The Chawama National Assembly by-election was held on 15 January 2026 to elect a Member of Parliament for the Chawama Constituency in the Lusaka District of Zambia. The by-election was won by Nundwe Bright of the FDD, who defeated Muunda Morgan of the UPND and seven other candidates.

== Background ==
The seat became vacant after the Speaker of the National Assembly, Nelly Mutti, declared it so due to the prolonged absence of the incumbent MP, Tasila Lungu. The Speaker invoked Article 72(2)(c) of the Constitution of Zambia following Lungu's absence during events related to her father's burial delays.

== Candidates ==
Nominations opened on December 16, 2025, with the campaign period running from December 17, 2025, to January 14, 2026. The Electoral Commission of Zambia (ECZ) expects over 15 candidates, requiring Grade 12 certificates or equivalents. A total of nine candidates successfully filed their nominations. The candidates represent a mix of established political parties and independent runners.

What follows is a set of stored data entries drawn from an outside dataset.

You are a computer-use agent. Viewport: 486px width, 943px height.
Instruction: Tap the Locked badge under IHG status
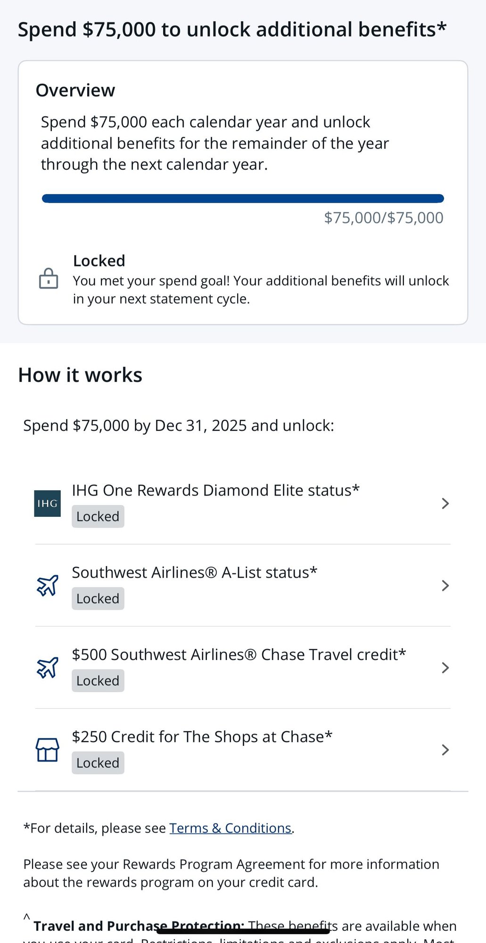98,517
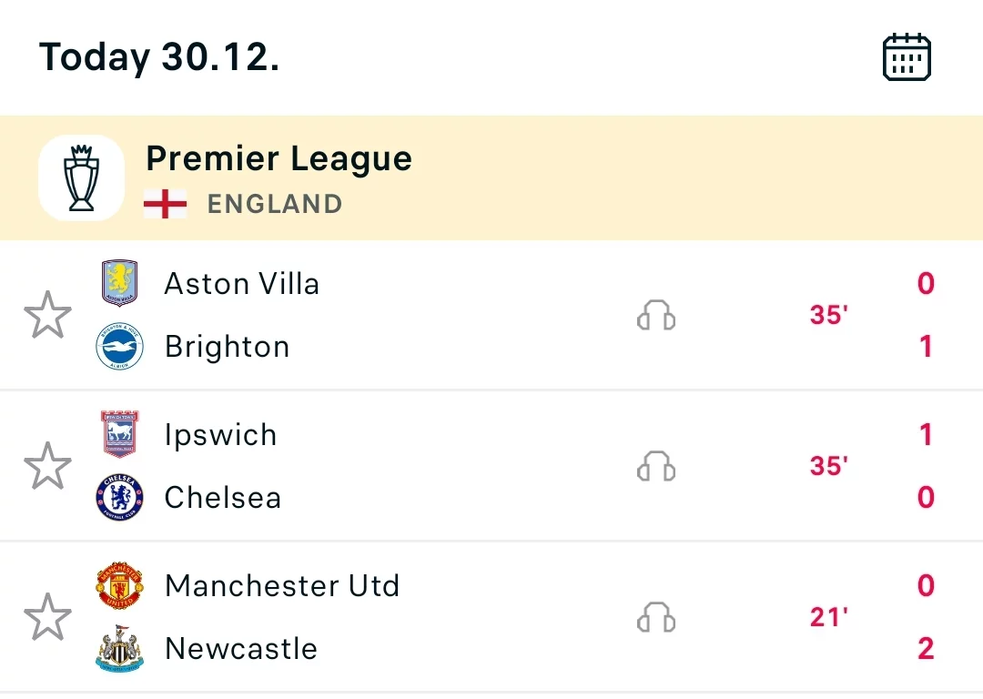Screen dimensions: 983x699
Task: Click the England flag icon
Action: (165, 204)
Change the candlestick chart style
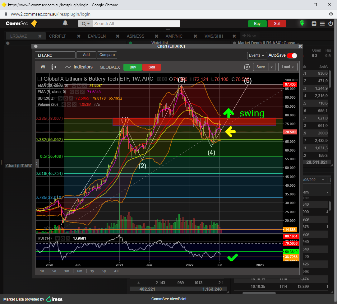 pos(53,67)
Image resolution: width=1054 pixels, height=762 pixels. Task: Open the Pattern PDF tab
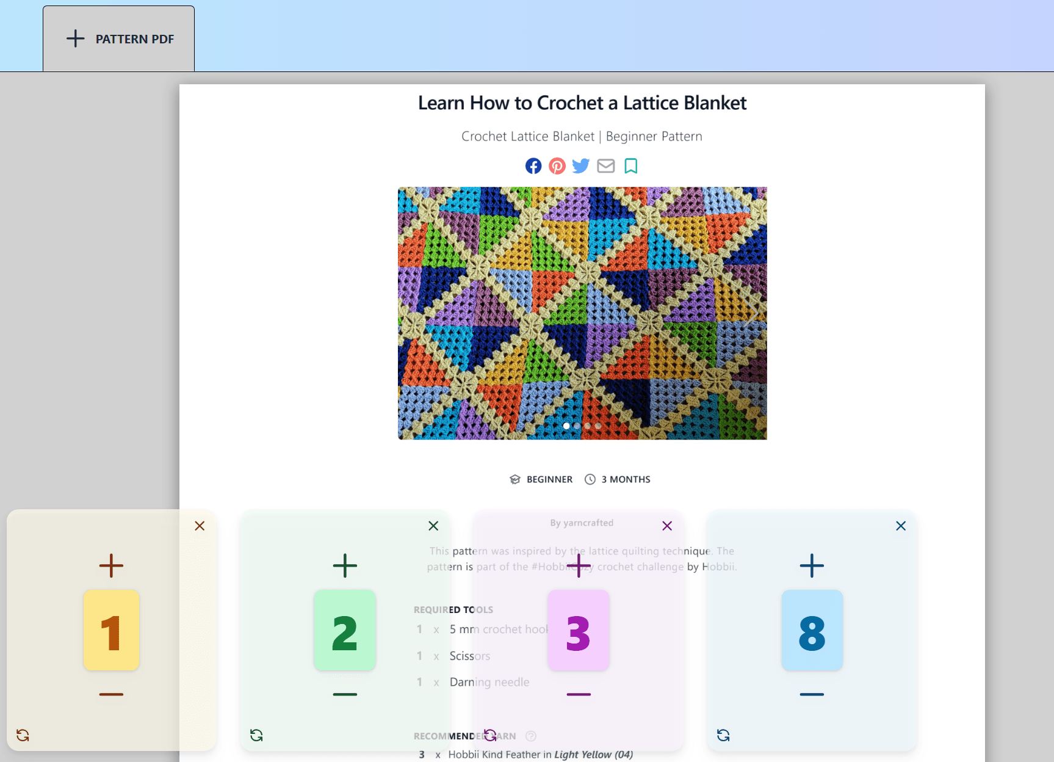coord(119,39)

| No. | Candidate | Party |
|---|---|---|
| 1 | Mulenga Davison | Citizens First |
| 2 | Musukuma Ntazana | Leadership Movement |
| 3 | Mutete Mohammad | New Congress Party |
| 4 | Muunda Morgan | United Party for National Development |
| 5 | Nundwe Bright | Forum for Democracy and Development |
| 6 | Phiri James | National Democratic Congress |
| 7 | Mageza Alfred | Independent |
| 8 | Mwenya George | Independent |
| 9 | Siatwaambo Elijah | Independent |

== Results ==

| Candidate |  | Party | Votes | % |
|  | Nundwe Bright | Forum for Democracy and Development | 8,085 | 45.41 |
|  | Muunda Morgan | United Party for National Development | 6,542 | 36.74 |
|  | Mulenga Davison | Citizens First | 1,534 | 8.62 |
|  | Mwenya George | Independent | 466 | 2.62 |
|  | Siatwaambo Elijah | Independent | 428 | 2.40 |
|  | Mutete Mohammad | New Congress Party | 319 | 1.79 |
|  | Ndiweni Alfred | Economic and People's Party | 239 | 1.34 |
|  | Musukuma Ntazana | Leadership Movement | 100 | 0.56 |
|  | Phiri James | National Democratic Congress | 93 | 0.52 |
| Total |  |  | 17,806 | 100.00 |
| Valid votes |  |  | 17,806 | 98.40 |
| Invalid/blank votes |  |  | 290 | 1.60 |
| Total votes |  |  | 18,096 | 100.00 |
Source: Electoral Commission of Zambia

== Reactions ==
The Electoral Commission of Zambia stated that the election was conducted smoothly and peacefully, with ECZ chairperson Mwangala Zaloumis confirming that the process was completed without incident. Government spokesperson Cornelius Mweetwa commended Chawama voters for a peaceful poll, describing the outcome as evidence of a thriving democracy and a positive signal ahead of the 2026 general elections.

Former Patriotic Front minister Chishimba Kambwili described the opposition campaign in Chawama as effective and attributed the victory of FDD candidate Bright Nundwe to addressing local concerns such as hunger, load shedding, and dissatisfaction with the national government. He also emphasised opposition cooperation in the campaign.